We chose long before we married to plan to live on one income once our names (and bank accounts) would merge and we would sign on the dotted marriage line. For the most part, we were able to do this. We used my paycheck to pay off my car and his truck within a year of being married, as well as paying off my student loans. We were basically debt free, with no consumer debt from credit cards, etc. Once that was paid off, even though I was working at a lower wage job for only nine months each year, we began saving my paycheck so we could have a downpayment on a house.
When Kelsi was three months old, we found a house that had been sorely neglected but had potential. Best of all, it had great neighbors and a larger living room, which was important to us because we enjoyed hosting get-togethers with family and friends.
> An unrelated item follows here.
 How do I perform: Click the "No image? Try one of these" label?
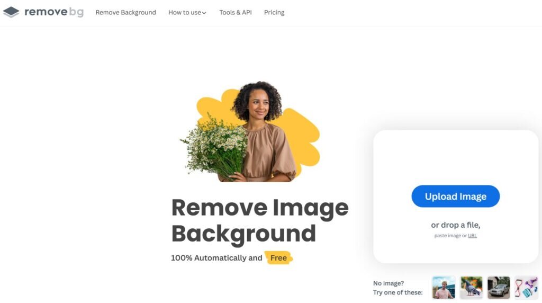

No matter that it was in a low-income neighborhood; it was OURS! Once again, we chose to be careful with our Monopoly money. The mortgage loan officer encouraged us to spend more on a house - much more - but we declined. She even tried to include our retirement account monies when figuring out how much we could potentially afford in a monthly house payment. Weird! Even though our tastes in housing wanted something more than we bought, our pocketbook told us that we should instead buy something that we could still afford even if my husband, Elmer, became unemployed or disabled. So, we bought low and have stayed where we are, even though some people have questioned why we live in a neighborhood like ours or why we only have a two-bedroom house.
Recently, our family began working on our homework for this first week's Dave Ramsey class, Financial Peace University. Now that our girls are pre-teen/teen aged, we knew that they were ready to begin learning some more in-depth information about planning and setting budgets, and how to be wise with their money for now and in their future. Initially, we were excited about our church hosting these classes, but we hadn't planned to sign up for them. However, after thinking about it and discussing the classes with our girls, we decided sign up our family for the purpose of educating our girls about handling money in a wise way.
This week, we were supposed to read four chapters of Financial Peace Revisited and then write out the current budget that we have for our family. While we have become a little sloppier over the years and haven't written out every single expense in our monthly budget, we have had a monthly check-off page to make sure that each bill is paid on time or early.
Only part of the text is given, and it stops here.